Şâzeliyye
Ebü’l-Hasan eş-Şâzelî’ye (ö. 656/1258) nisbet edilen tarîkat


Şâzeliyye tarîkatinin kurucusu olan Ebü’l-Hasan eş-Şâzelî, mürşidinin emriyle 620 yılında Şâzile beldesindeki bir dağda, mağarada inzivaya çekilmiştir. Kendisi bu beldeye nispetle Şâzelî diye tanınmıştır. Tunus’ta başlayan irşat faaliyetlerine devam ettiği İskenderiye şehri, zaman içinde Şâzeliyye’nin bütün dünyaya yayıldığı merkez konumuna gelmiştir. Suriye başta olmak üzere Arap dünyasından Hint alt kıtasına, Malezya ve Endonezya’dan Afrika’ya, Amerika’dan birçok Avrupa ülkesine kadar yayılmıştır. Şâzeliyye 100’ün üzerindeki alt koluyla İslâm dünyasında en yaygın tarîkatlerden biridir.
Anadolu’nun Şâzeliyye’yle tanışması, XVI. yüzyılın başlarında, Meymûniyye kolunun kurucusu Ali b. Meymûn vesilesiyle gerçekleşmiştir. 1786 yılında Silâhdar Abdullah Ağa tarafından yaptırılan Alibeyköy Şâzelî Dergâhı ise İstanbul’da açılan ilk Şâzelî zâviyesidir.
Şâzeliyye mârifet kavramına güçlü vurgu yapan bir tasavvuf yoludur. Mârifetullah konusu gerek Şeyh Şâzelî’nin hizb, dua ve vecizelerinde gerekse sonraki Şâzelî şeyhlerinin eserlerinde önemli bir yer tutar. Mârifet sahibi olmak Şâzelî yolunun dervişlerinin temel amacıdır.

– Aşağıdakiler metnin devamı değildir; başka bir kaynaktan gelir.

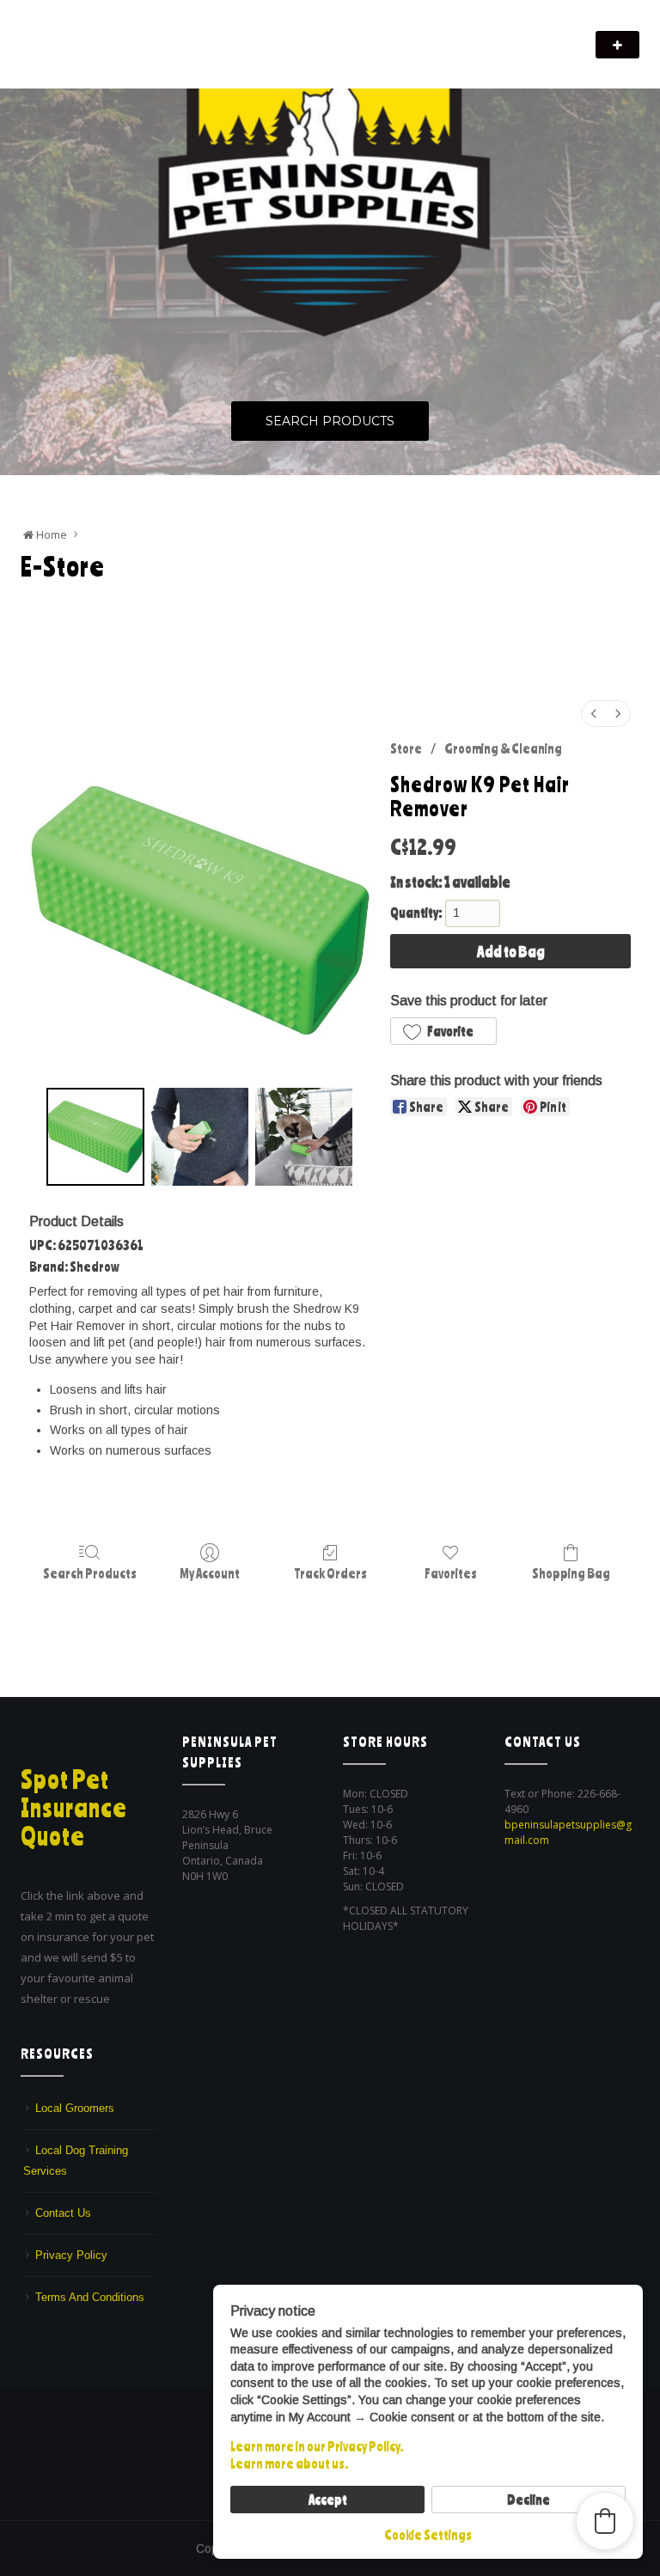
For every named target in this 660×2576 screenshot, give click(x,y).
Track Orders (330, 1573)
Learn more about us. (289, 2463)
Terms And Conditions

Dünya nimetlerinden sıkı sıkıya kaçınan bir zühd anlayışı yerine Şâzeliyye’de, dünya nimetlerini bağışlayana şükür ifade eden bir tutum sergilenmektedir.
Şâzeliyye tarîkatinde zikir cehrî olup kuûdî ve kıyâmî olarak yapılır. Haftada bir, perşembe ya da cuma günü gerçekleştirilen ve çoğunlukla “meclis” adı verilen âyinlerde, halka şeklinde veya karşılıklı saf şeklinde oturulur. Şâzelî meşâyihinden birine ait dîvandan okunan ve “semâ” diye adlandırılan kaside ve şügūllerin genellikle tevhid ile salavat içeren nakarat kısımlarına bütün müritler katılır.
Şeyh Şâzelî geride herhangi bir kitap bırakmamış, ancak en meşhurları Ḥizbü’l-baḥr olan çok sayıda hizb ve dua metni tertip etmiştir. Şâzelî’nin tasavvuf anlayışına paralel halde mutlak kulluğun gerçekleştirilmesi, tam bir teslimiyet, mânevî sırların talebi, samimi bir boyun eğiş ve tevazuun ifadesi olan bu hizipler, tarîkat mensupları nezdinde büyük değer taşımaktadır.

Ken’ân Rifâî’nin sülûk yaptırmaya icâzetli bulunduğu tarîkatlerden biri de Şâzeliyye’dir. Teberrüken aldığı Şâzelî icâzetinin kaynağı Bursalı bir Şâzelî şeyhidir. Rüyasında Şâzelî Hazretleri’ni gören şeyh, onun emri üzerine bu icâzeti Ken’ân Rifâî Hazretleri’ne vermiştir. Bu rüyaya sebep olan hadiseyi de Nazlı Hanımefendinin hatıra defterinden nakledelim: “Bursa’da idik. Efendimiz, ‘Taşıp can Bahri attı taşra beni’ manzumesini henüz bestelemişlerdi. İlk defa Valide Sultanımıza bu ilâhîyi beste ile söylüyorlardı. Bu sırada müthiş gürültülerle yakınımızda olan Nilüfer Çayı taştı. O kadar coştu ki ne kayalar ne köprüler ne ağaçlar kaldı. Çay, ne bulursa götürüyordu. Yalıların temelleri yıkılmaya başladı. Her tarafta fezeyânı ilân için silahlar atıldı. Herkes birbirine girdi. Nihayet Valide Sultanımız 'Oğlum, şuna bir şey söyle, memleketi harap edecek.' buyurdular. Bunun üzerine o koca çay birdenbire sakin oldu.”